Rusz, whose group is dedicated to the preservation of cougars, took four hours to take measurements of the surrounding vegetation to ensure that the cougar was not a common housecat. He didn’t find tracks in the hard dirt.
“Based on what we’ve done, it appears bigger than a house cat, and I’m thinking it’s probably a cougar. I would say 100 percent sure after we’ve done the split image photography, but we need to get a computer.
After that, we can tell you the size of the animal. From what we’re seeing through the camera, we’ve got something larger than a house cat, and in the range of a small cougar. Maybe something around 100 pounds.”
Rusz said when he was in the Sleeping Bear Dunes around 2003, his son saw a cougar off Esch Road on the dunes, and six other people saw it at the same time. “There’s absolutely no question there are cougars here.”
He expects a computer analysis will be done by the end of next week.
Richard Earle, a wildlife biologist with the Traverse City DNR Field Office, said he didn’t find the photo convincing enough to merit a visit to the Wiater home.
“It was sufficiently inconclusive with other artifacts that blocked out what I needed to look at,” said Earle, saying that he was referring to the head of the animal.
Earle said that of the large cat sightings that he’s received as a wildlife biologist in Traverse City and Houghton Lake, such as a track or legible photograph or carcass, every single one has been an instance of mistaken identity.
If it’s not a cougar, what could it be?
“I’m not prepared to say; there’s another picture out there, and I’d like to see what the other picture is like. I like to work with facts rather than opinions. I’ll withhold judgment until I’ve seen everything.”
Christian said the second photo wouldn’t bring any more clarity to the animal’s identity because it’s very difficult to see the cougar.
However, he did forward it onto Earle. He added that the two photos are still in his father’s digital camera and available for examination.
Christian said he hopes the DNR will put an effort into a field investigation and collaborate with the Park Service.
“Mr. Earle talked to my father on the phone, and he was borderline impolite, and he doesn’t understand why Mr. Earle would behave that way. It’s slightly odd.”
Christian also reported the cougar to the Leelanau County Sheriff’s office.

TOO CLOSE FOR COMFORT?
The cougar’s appearance—if it is a cougar—is sure to cause a stir in this upscale summer resort where cabins are nestled along the beach and across the road. But Dennis Fijalkowski, executive director of the Michigan Wildlife Conservancy, said people should not panic
He said that it’s important to take precautions such as not allowing children to play alone. If you do encounter a cougar, never run and never turn your back. Look into its eyes.

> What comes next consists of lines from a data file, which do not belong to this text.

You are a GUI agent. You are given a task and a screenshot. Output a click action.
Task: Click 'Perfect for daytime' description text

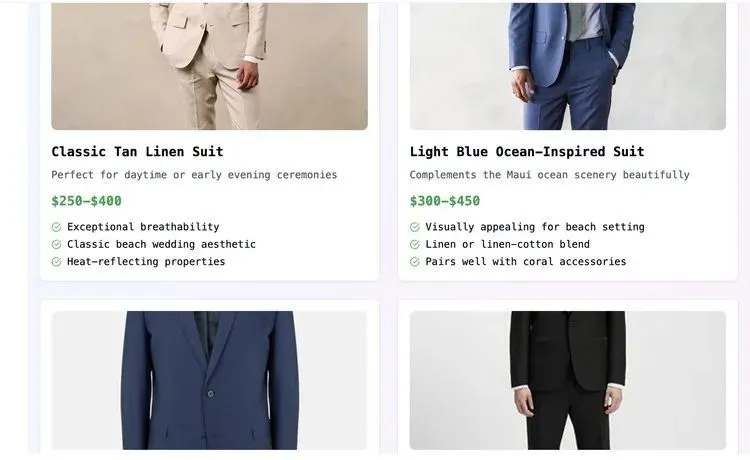tap(194, 175)
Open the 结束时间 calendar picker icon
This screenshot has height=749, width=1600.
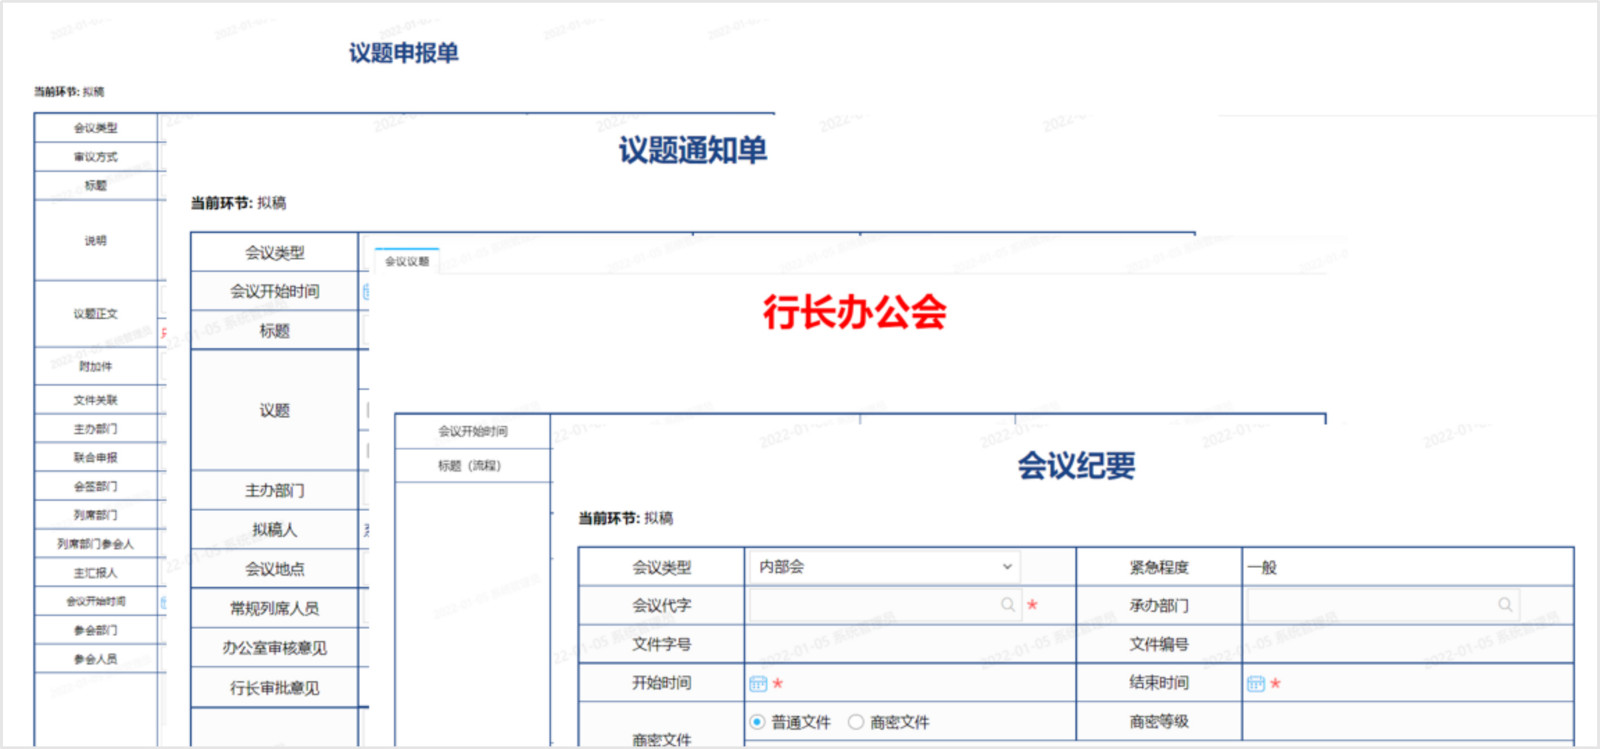coord(1256,684)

Christian believes that this is the cougar’s second visit to his family’s home. In July, he saw an animal flashing by and heard a deer scream at about 8:30 at night. He ran to the back of a guest house and saw a dead fawn with a bloody head. He guesses that it might have been a cougar, but doesn’t know for sure.
The animal appeared to have crushed the skull with its jaw. Butz said that cougars don’t crush skulls, but rips the flesh at the back of the head or throat.

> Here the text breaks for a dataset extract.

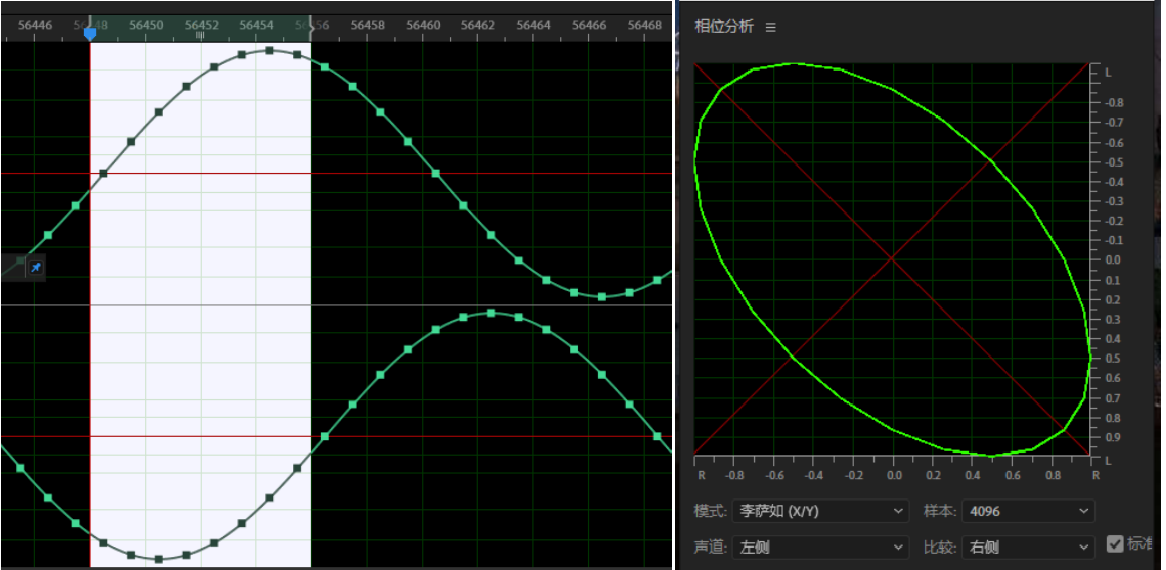
Task: Click the ruler at sample 56446
Action: click(35, 24)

Christian believes a cougar might be attracted to the area because of the steady parade of deer that goes by his family cabin and guest house, as well as the spring-fed ponds behind the house.
Donny Peplinksi, a neighbor and avid hunter, said there is no doubt in his mind that Christian saw a cougar.
“It’ll be interesting to see what they do with it. It’s right in a neighborhood for sure.”
Christian, a Los Angeles based filmmaker and screenwriter, views this as a “tremendous opportunity to present evidence that cougars exist in Michigan.
“It’s my sincere hope that people will not react to this with a knee-jerk desire to destroy this animal. There might be people who would want to kill it; I am not one of these people. Quite the opposite. These are endangered species and require the protection that comes with that distinction.